Mercredi, Nicolas Maduro a nommé à la tête de Citgo Asdrúbal Chávez, ministre du Pétrole entre 2014 et 2015 et cousin de l’ex-leader Hugo Chávez. Il a pour mission, selon le président, de « restructurer » l’entreprise, après l’arrestation mardi de 6 dirigeants de la compagnie pétrolière. Ils sont notamment accusés de corruption et d’avoir signé des contrats irréguliers, sans l’aval de l’exécutif, afin de refinancer une dette de 4 milliards de dollars.
Le gouvernement vénézuélien crie à la persécution par les Etats-Unis, qui lui ont infligé de lourdes sanctions financières, et assure être « un bon payeur ».
Ces derniers jours, il n’a cessé de démentir les affirmations des agences de notation selon lesquelles il aurait raté des échéances.
Mais pour le cabinet Eurasia, la situation est bien en train d’empirer.
« Le fait que (le gouvernement) continue de laisser expirer les périodes de grâce (d’échéances de dette) fait penser que ses contraintes en termes de liquidités deviennent de plus en plus sévères », soulignait jeudi dans une note Risa Grais-Targow, directrice pour l’Amérique latine du cabinet.
Selon l’expert, cela aura un impact direct sur PDVSA: « l’aggravation des problèmes financiers du gouvernement et les complications issues des sanctions américaines rendront de plus en plus difficile le paiement des fournisseurs, ce qui accélérera probablement le déclin de la production » de cette entreprise, autrefois le joyau du pays.

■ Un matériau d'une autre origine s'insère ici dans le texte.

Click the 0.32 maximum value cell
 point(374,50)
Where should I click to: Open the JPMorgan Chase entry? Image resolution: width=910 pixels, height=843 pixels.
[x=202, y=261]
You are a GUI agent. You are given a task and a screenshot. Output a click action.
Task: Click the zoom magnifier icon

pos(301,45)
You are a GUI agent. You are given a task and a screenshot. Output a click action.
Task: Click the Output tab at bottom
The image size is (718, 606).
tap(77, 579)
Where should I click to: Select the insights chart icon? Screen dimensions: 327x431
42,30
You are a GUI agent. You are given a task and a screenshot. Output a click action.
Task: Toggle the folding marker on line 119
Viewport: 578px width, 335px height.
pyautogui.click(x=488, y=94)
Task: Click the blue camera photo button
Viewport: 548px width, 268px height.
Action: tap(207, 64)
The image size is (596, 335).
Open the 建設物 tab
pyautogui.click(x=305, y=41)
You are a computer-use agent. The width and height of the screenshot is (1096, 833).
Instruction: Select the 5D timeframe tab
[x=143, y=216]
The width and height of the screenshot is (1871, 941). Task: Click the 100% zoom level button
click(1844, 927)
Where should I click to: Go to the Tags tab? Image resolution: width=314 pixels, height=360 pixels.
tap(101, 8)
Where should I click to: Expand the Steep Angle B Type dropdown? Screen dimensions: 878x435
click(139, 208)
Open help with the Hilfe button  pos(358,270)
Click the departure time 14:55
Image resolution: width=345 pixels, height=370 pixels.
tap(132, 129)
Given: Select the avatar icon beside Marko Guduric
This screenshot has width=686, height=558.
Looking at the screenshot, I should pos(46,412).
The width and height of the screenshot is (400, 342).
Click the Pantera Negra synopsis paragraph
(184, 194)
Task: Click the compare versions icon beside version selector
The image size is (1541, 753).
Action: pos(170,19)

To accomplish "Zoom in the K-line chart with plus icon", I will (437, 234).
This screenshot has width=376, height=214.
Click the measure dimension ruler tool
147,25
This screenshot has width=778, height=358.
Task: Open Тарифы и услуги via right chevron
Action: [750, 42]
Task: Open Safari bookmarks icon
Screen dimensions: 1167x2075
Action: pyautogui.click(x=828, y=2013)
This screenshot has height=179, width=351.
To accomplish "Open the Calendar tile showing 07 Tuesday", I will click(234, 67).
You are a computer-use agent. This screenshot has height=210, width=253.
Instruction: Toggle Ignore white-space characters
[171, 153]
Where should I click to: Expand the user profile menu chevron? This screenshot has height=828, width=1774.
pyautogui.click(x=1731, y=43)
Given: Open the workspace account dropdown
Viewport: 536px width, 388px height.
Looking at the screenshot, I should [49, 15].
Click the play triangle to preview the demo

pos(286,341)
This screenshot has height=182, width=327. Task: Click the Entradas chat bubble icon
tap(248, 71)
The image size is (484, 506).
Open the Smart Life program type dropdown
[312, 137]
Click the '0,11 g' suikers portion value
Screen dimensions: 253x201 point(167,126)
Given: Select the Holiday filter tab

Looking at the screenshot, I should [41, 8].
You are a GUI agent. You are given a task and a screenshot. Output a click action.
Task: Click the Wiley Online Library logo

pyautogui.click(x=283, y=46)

De quoi entrer dans un cercle vicieux fatal pour le Venezuela, dépendant à 96% du pétrole pour obtenir des devises.
Dans la perspective d’une restructuration de sa dette, Caracas a récemment obtenu un coup de pouce de la Russie, son deuxième plus important créancier après la Chine. Moscou a accepté de rééchelonner un crédit de 3,15 milliards de dollars.
Mais même avec ce geste, le Venezuela reste face à un casse-tête financier: il ne dispose plus que de 9,7 milliards de dollars de réserves et doit rembourser au moins 1,47 milliard d’ici à fin 2017, puis 8 milliards en 2018.
Les experts dans leur ensemble sont pessimistes sur les chances de renégociation avec les créanciers, dont 70% sont nord-américains (Etats-Unis et Canada), selon Caracas.
Car Washington, qui qualifie le gouvernement vénézuélien de dictature, interdit à ses citoyens et banques tout accord avec les autorités vénézuéliennes.